Las historias de Woodstock son muchas y a veces se contradicen. Hay quienes aseguran que nacieron bebés en pleno festival. Pero si bien nadie reivindicó públicamente un nacimiento tan singular, lo que sí es seguro es que unos cuantos fueron concebidos allí. Al menos una persona habría muerto por sobredosis y un tractor supuestamente aplastó a alguien que yacía en su saco de dormir, según informaciones de la época. Como una película despreciada por la crítica antes de convertirse en objeto de culto, el evento fue tratado con desdén por los principales medios de comunicación.
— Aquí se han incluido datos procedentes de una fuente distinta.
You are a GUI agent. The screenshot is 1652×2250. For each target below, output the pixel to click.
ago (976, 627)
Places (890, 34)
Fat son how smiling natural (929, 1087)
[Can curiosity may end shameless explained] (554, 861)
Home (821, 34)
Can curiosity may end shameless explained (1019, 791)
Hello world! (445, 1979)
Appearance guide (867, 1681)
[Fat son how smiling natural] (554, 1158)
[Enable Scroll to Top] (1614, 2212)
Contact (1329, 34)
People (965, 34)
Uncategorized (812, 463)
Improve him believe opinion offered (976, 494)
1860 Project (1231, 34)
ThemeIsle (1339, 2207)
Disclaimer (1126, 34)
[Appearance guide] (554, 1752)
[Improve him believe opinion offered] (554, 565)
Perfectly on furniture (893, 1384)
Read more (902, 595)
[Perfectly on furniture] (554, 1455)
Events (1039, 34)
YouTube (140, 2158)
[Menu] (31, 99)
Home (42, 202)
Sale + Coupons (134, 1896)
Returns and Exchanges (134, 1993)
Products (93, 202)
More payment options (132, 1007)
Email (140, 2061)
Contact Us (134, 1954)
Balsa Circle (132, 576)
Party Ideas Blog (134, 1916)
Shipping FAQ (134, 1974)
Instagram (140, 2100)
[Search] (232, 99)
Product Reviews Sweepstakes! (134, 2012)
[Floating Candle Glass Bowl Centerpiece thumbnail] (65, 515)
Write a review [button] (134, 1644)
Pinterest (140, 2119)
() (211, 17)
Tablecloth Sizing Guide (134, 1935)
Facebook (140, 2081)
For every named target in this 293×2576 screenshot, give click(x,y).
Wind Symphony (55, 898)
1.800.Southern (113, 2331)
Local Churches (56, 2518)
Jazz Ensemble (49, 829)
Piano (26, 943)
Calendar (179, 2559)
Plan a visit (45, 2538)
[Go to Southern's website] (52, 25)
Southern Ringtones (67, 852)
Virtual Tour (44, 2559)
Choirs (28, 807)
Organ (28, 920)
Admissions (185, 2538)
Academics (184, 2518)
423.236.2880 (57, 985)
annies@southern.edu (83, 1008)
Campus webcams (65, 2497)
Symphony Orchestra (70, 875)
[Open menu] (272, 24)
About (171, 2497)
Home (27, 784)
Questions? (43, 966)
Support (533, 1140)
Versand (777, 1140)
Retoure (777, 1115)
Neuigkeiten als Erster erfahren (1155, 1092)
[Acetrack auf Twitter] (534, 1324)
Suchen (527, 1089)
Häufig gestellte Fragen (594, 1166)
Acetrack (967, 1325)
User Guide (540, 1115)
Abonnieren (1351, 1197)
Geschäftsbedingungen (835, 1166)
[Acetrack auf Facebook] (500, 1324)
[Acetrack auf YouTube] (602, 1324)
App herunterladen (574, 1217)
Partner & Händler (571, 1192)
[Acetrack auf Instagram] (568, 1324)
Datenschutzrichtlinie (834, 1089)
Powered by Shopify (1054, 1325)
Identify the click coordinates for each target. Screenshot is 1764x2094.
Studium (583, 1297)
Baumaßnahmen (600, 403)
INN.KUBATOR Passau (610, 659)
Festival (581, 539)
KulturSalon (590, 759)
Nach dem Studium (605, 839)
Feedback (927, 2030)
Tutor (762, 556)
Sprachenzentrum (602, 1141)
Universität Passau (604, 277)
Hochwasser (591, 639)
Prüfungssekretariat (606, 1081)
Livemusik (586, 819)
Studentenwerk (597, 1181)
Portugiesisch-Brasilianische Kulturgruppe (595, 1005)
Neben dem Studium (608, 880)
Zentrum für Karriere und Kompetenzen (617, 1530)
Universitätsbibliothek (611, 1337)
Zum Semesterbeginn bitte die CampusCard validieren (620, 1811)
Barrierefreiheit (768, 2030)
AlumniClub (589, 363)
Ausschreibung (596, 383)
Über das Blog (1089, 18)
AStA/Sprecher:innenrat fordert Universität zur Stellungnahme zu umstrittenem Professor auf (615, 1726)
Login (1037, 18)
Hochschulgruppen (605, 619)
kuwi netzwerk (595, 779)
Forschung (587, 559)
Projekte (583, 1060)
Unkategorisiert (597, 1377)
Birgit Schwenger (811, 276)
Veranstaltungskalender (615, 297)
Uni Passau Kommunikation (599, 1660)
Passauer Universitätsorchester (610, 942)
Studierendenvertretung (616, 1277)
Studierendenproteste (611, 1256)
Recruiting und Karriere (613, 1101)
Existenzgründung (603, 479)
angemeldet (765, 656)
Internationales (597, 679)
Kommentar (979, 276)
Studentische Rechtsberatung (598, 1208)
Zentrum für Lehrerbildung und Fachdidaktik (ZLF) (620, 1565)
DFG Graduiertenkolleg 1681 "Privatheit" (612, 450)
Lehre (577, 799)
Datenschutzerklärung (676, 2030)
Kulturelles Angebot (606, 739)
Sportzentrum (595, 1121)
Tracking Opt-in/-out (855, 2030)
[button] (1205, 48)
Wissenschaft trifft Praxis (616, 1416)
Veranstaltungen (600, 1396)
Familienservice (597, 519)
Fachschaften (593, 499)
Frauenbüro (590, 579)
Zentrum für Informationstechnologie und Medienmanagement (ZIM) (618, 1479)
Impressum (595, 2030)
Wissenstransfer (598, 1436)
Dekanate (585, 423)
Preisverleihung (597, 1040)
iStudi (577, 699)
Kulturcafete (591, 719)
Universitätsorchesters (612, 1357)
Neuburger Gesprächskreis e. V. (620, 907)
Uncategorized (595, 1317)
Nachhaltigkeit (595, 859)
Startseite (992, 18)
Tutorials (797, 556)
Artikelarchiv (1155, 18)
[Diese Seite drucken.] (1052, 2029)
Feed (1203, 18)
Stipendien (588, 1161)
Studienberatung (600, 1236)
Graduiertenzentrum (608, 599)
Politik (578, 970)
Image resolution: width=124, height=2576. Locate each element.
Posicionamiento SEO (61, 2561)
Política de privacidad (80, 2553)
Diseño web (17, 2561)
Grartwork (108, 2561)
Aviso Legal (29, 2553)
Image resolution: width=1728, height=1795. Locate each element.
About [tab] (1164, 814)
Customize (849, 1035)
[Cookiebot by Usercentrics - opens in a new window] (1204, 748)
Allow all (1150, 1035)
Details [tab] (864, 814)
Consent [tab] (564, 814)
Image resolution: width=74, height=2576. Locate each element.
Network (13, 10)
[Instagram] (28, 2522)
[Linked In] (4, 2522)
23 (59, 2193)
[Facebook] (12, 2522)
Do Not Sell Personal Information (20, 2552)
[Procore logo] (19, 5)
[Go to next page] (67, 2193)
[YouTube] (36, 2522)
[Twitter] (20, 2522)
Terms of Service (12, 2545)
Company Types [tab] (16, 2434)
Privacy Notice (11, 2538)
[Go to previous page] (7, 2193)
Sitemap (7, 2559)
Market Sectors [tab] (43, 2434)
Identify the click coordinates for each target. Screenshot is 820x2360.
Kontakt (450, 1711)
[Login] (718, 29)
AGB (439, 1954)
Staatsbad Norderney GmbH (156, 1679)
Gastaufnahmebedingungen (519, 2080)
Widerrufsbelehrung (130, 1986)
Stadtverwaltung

“Los sueños de marihuana y de rock que atrajeron a unos 300.000 fanáticos y hippies a los Catskills fueron apenas más cuerdos que los lemmings que se arrojan al mar para morir”, dijo el New York Times en un editorial 18 de agosto de 1969. “Terminaron en una pesadilla de barro… ¿Qué clase de cultura puede producir un desmadre tan monumental?”. Annie Birch, una asistente al festival que transitaba entonces sus 20, lo recuerda como un “momento muy apacible, considerando la gran cantidad de personas”. A pesar de la “impresionante lluvia, había un fuego increíble que nunca se apagó”, dijo. “Todos estos grupos se volvieron míticos (…) Fue legendario”.

“Música y paz”

Justo después del festival, el propietario del campo, Max Yasgur, reconoció en televisión que al principio le preocupó ver llegar a las multitudes. “Pero luego me hicieron sentir culpable porque no hubo problemas. Me demostraron a mí y a todo el mundo que no habían venido a crear problemas”, contó. “Vinieron a hacer exactamente lo que dijeron que querían hacer: tres días de música y paz”. Medio siglo después, Birch, ahora septuagenaria, se considera “afortunada” de haber participado en un hecho tan importante. “Yo sigo eternamente con la esperanza de que, por el bien de la humanidad, un evento tan increíble como ese pueda volver a ocurrir”, dice. “Prefiero infinitamente el amor y la paz a la guerra y el odio”.